Joe wonders at the costs such profits must carry for him in higher margins. Resentment grows.

The Irish Bankers Federation (IBF), bursting with pride at its feats but mindful of a few million resentful Joes out there, has wheeled out the artillery.

"We are making no apologies for profitability," says IBF spokesman Felix O'Regan. "What probably has Joe dismayed is the notion that the profits are being made at his expense. But that is simply not the case. We have independent data to show this. It demonstrates that Irish banking is profitable and that consumers here are being well-served.

"What is driving profit is the fact that we have the fastest-growing economy in Europe for the past 10 years; the same backdrop as has allowed the small business sector to become the most profitable in Europe and has allowed the multinationals based here to be among the most profitable contributors to global group profits and has allowed the Irish banking sector to be one of the most profitable in Europe . . . A greater concern would be if we were not doing very well."
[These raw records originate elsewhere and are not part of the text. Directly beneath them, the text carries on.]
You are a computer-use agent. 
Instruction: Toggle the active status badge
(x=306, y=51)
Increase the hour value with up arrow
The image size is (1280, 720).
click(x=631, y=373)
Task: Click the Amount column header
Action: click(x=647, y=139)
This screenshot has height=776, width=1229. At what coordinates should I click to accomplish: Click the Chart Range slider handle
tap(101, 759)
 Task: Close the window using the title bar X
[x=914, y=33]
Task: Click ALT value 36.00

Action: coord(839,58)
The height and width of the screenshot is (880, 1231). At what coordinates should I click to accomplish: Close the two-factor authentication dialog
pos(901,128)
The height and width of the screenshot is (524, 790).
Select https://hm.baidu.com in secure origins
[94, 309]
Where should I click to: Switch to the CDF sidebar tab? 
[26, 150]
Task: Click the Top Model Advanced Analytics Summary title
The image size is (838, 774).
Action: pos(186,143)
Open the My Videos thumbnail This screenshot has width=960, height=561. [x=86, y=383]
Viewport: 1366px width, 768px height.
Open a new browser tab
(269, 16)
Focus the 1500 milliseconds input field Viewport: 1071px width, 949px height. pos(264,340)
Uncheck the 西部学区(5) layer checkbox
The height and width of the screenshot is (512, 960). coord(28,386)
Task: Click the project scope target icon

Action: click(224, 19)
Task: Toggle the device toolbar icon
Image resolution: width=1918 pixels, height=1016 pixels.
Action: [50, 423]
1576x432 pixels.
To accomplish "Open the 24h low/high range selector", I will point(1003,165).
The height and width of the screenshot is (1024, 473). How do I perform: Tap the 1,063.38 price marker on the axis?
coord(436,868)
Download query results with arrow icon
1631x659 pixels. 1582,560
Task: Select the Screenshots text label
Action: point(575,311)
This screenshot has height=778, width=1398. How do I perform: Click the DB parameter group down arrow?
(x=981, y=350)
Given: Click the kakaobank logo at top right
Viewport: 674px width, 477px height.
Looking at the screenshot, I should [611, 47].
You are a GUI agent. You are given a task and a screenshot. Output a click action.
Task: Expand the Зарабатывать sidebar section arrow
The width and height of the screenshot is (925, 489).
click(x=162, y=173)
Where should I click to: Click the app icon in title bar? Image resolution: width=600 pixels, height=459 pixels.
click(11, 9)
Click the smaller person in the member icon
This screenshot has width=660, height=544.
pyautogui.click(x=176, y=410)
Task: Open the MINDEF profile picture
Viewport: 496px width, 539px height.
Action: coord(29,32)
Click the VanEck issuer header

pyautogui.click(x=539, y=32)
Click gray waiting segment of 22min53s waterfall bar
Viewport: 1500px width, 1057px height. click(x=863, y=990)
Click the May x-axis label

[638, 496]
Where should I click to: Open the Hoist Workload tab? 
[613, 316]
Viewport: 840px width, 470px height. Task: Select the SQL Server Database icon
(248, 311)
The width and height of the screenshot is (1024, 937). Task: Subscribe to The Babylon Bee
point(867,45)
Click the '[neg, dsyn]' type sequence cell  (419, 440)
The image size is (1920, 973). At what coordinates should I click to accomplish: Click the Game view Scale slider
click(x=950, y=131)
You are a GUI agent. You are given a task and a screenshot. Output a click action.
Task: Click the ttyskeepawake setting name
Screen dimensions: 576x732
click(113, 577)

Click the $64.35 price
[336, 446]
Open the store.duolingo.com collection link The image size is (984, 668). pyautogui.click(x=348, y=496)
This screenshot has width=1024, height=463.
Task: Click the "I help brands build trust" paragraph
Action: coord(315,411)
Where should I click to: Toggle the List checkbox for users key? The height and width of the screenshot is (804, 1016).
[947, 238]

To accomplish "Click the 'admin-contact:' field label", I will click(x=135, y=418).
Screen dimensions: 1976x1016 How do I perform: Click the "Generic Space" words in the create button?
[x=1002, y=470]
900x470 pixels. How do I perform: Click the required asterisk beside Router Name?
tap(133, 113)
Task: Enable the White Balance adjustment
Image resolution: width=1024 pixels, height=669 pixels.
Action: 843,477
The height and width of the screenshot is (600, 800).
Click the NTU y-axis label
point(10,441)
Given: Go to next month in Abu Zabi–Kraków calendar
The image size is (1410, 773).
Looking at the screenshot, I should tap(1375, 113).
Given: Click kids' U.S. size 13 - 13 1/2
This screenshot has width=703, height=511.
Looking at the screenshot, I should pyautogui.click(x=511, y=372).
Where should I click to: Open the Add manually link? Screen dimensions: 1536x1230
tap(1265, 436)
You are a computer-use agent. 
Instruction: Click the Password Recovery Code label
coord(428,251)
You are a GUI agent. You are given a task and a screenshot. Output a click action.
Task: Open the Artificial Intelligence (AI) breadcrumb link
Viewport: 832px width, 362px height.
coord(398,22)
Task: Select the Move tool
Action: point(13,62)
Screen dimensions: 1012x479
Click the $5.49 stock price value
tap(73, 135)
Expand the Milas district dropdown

Sure enough, the IBF charts suggest that Irish banks are the fourth-best performers in Europe for return on assets, have the highest profit ratio and the lowest cost-income ratio. In short, they are not merely money-making machines but also ultra-efficient.

The driver behind this lies in one chart, which shows that in 10 years, banks have handled a 538 per cent increase in household lending, a 482 per cent increase in business lending and a 211 per cent increase in household deposits. In plain figures that tell a story about what David McWilliams calls the "liberation" of credit in those 10 years, household lending soared from €18 billion to €115.4 billion while household deposits went from €20.4 billion to €63.4 billion.

Meanwhile, two reports funded by the IBF (though based, they emphasise, on independent data) suggest that what Irish customers are paying for current accounts, mortgages, personal loans and credit cards is "very competitive by international standards, if not the cheapest, then well placed at the lower end of the price table", according to a spokesman.

The European Commission report, by contrast, focuses on fees and shows that Irish banks took a gross income (or charge) of €668 per consumer loan they issued, when the European average was €367. The hidden traps are legion, as Dermott Jewell of the Consumers' Association of Ireland, points out. Cross-Border charges on credit cards (as readers have been pointing out) are only the start of it.

However, even Joe must concede that, in this aspect, the situation is improving. To some extent, the institutions are being dragged into line, albeit kicking and screaming. The Consumer Protection Code (see panel) will call a halt to many of the questionable practices. The IBF is keen to point to the transformation of the Irish banking market, which at last is seeing some serious competition from the likes of Danske and Bank of Scotland (Ireland). The banks' own switching codes now make it easy to change banks, and some 5 per cent of current account holders have switched sides in the past year.

THE OUTSTANDING QUESTION is: how will our friendly banks behave when the chickens finally get home? Felix O'Regan says the old advice is still the best: get in at the earliest opportunity and talk to your creditor. The fact that the creditor you face is not the friendly old one of myth and legend should be no disadvantage, in O'Regan's view. A certain distancing from your branch is inevitable in these days of automated services, ATMs and online banking.

"In the so-called good old days, so much depended on the person behind the counter knowing the person in front of it," he says. "But the subjective thing needs to be taken out of it for the sake of both the lender and the borrower."

Joe might say, however, that when it comes to money and its awesome power, there must always be a subjective element.

If you're a Joe, still fizzing with resentment, consider this. The banks' own research suggests that when customers are asked about their relationship with their own bank, 80 to 90 per cent of them are "very positive". But when the same researcher then asks what they think of "banks, plural, it nosedives", according to O'Regan. It must be a subjective thing.